Die Strophen sehen schematisch ungefähr so aus:

Ich ___a___ für Dich, ich ___b___ für Dich,
ich ___c___ und ich ___d___ für Dich.
Ich _______e________ für Dich,
für Dich und immer für Dich.

Die Satzteile a,b,c und d sind einfach Verben, wobei a-b und c-d meist Gegensätze oder zumindest ganz andersartige Tätigkeiten sind (lügen / schwören, brennen / schneien, sehen / hören etc.) Außerdem reimen sich b-d.
Die Tätigkeiten, die er in Satzteil e beschreibt, sind meist umfassender (versetz die ganze Welt / streich den Himmel blau / hol den blauen Mond).
Für die erste Strophe gilt das nur teilweise, aber etwas künstlerische Freiheit darf Rio wohl zugestanden werden.
Die "Reste", die außer den Verben übrig bleiben, beschränken sich auf "ich" und "für dich". Dadurch wird deutlich, was Rio aussagen möchte: was er alles für die besungene Person tun würde.
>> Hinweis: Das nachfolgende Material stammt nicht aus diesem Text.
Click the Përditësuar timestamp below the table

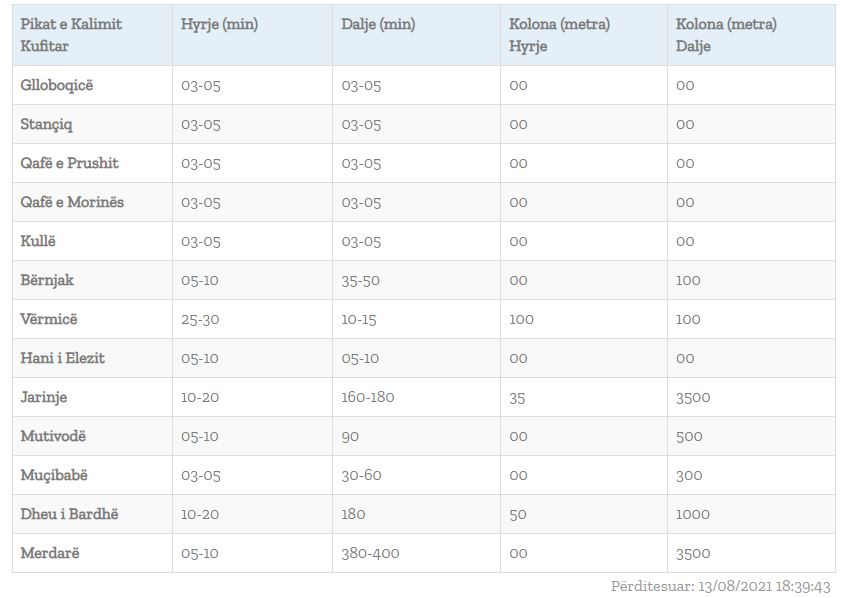click(x=721, y=587)
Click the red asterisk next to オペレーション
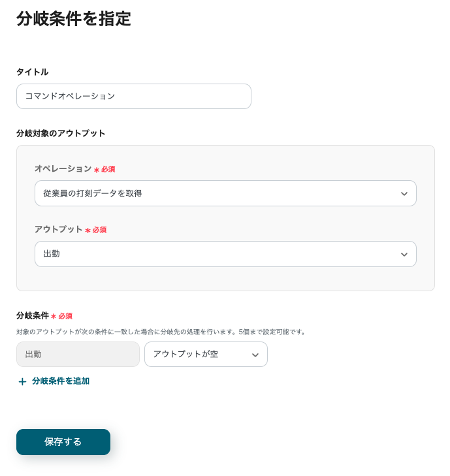The image size is (450, 476). [x=97, y=170]
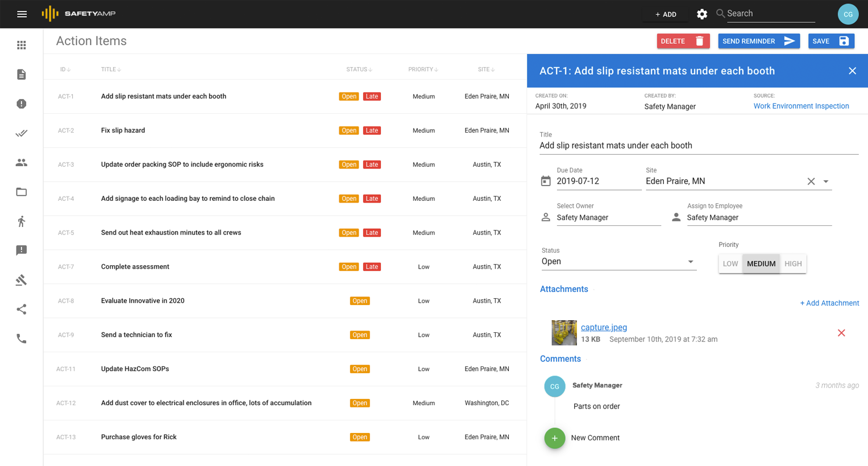Screen dimensions: 868x466
Task: Select the LOW priority option
Action: point(730,263)
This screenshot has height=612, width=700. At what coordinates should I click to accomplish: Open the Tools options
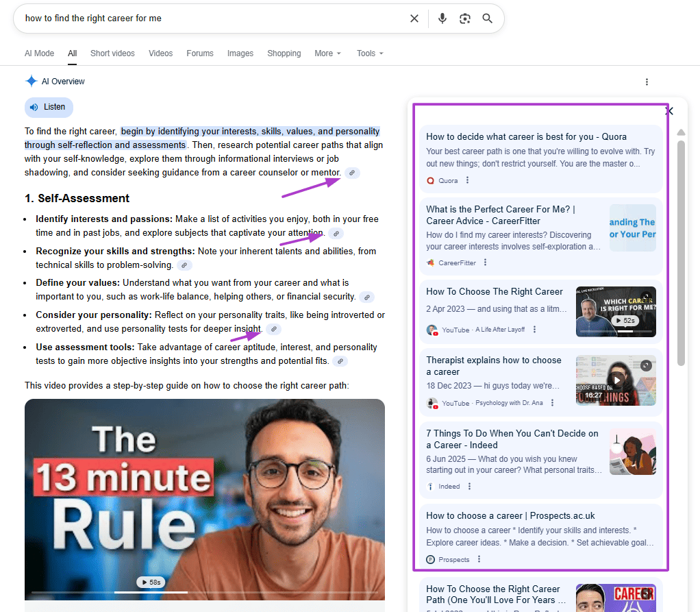pyautogui.click(x=369, y=53)
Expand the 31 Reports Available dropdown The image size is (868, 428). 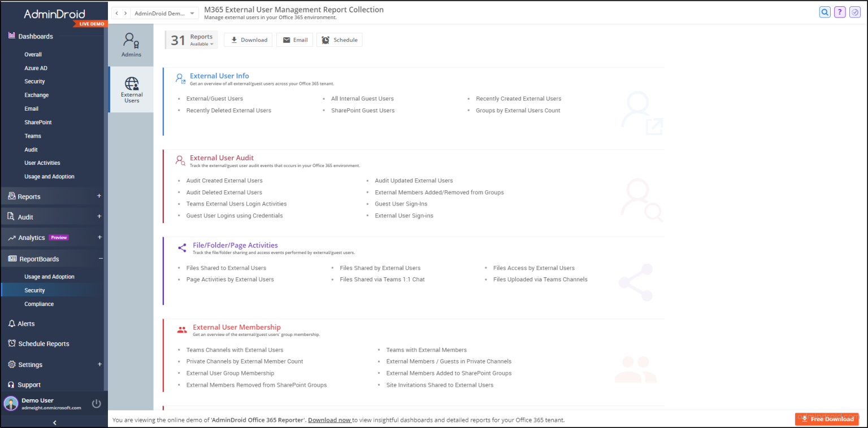click(191, 40)
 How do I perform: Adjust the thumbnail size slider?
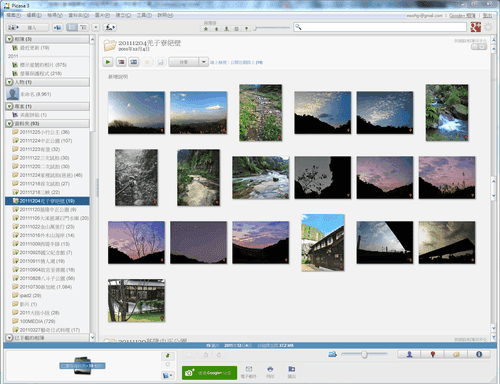tap(364, 354)
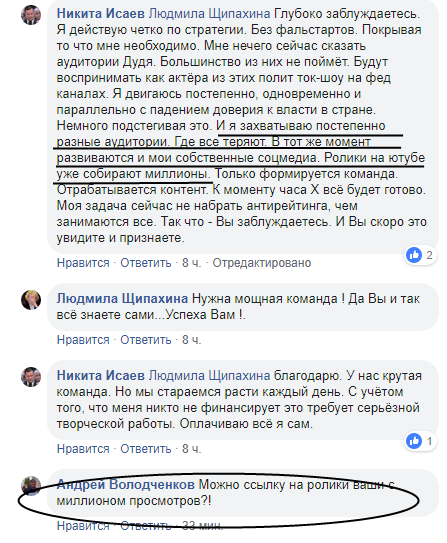The height and width of the screenshot is (543, 447).
Task: Open mentioned Людмила Щипахина in first comment
Action: pos(209,14)
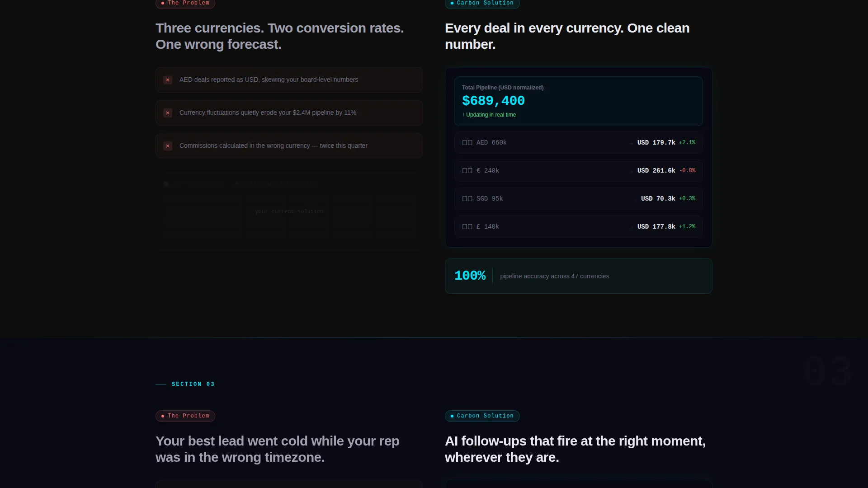Screen dimensions: 868x488
Task: Click the faded your current solution text
Action: coord(289,211)
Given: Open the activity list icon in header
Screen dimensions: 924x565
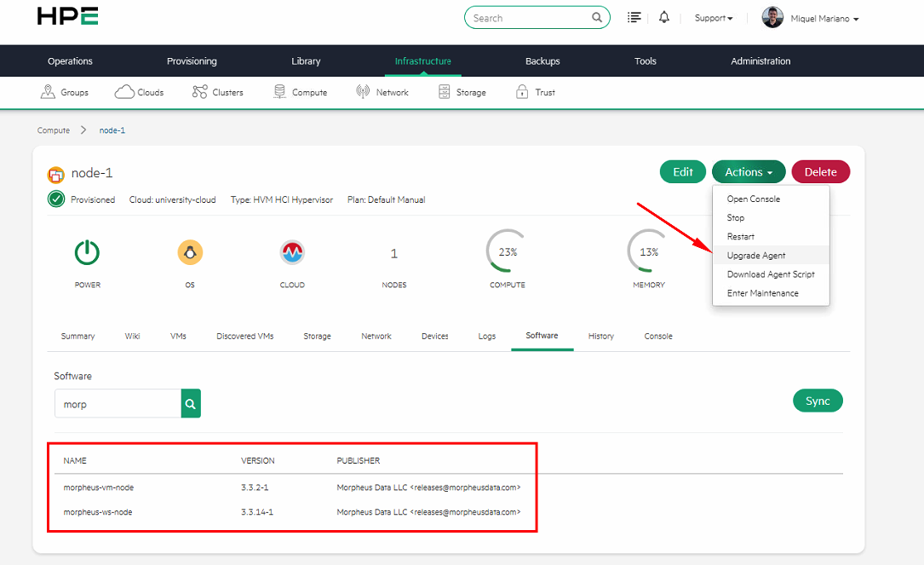Looking at the screenshot, I should coord(634,18).
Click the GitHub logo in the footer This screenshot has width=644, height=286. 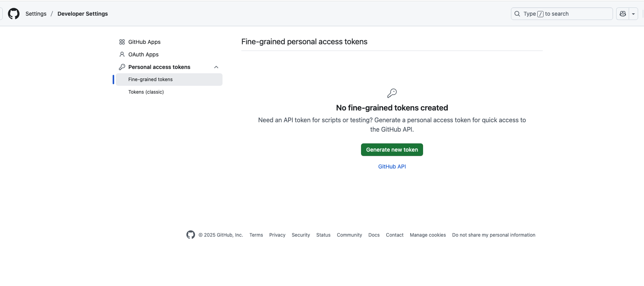tap(191, 235)
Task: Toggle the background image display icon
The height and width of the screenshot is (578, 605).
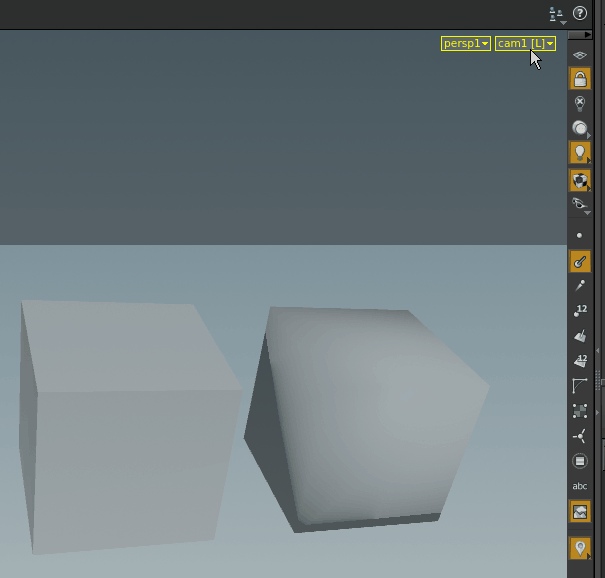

Eine andere Deutung wäre: daß er alles, was er tut, für diese Person macht.
Die Schematik zeigt, daß dem Lied trotz der einfachen Erscheinungsweise eine tiefe Struktur zu Grunde liegt.

Gleiches gilt aber auch für den Inhalt.
Es fängt mit den ersten Worten an: "ich sing für dich, schrei für dich". Genau das, was er aussagen möchte, setzt er gleich in die Tat um: "Für dich singe und schreie ich". Also singt er ein Liebeslied, schreit zum Ende fast. Ein Beweis, daß er es ernst meint, mit dem was er sagt.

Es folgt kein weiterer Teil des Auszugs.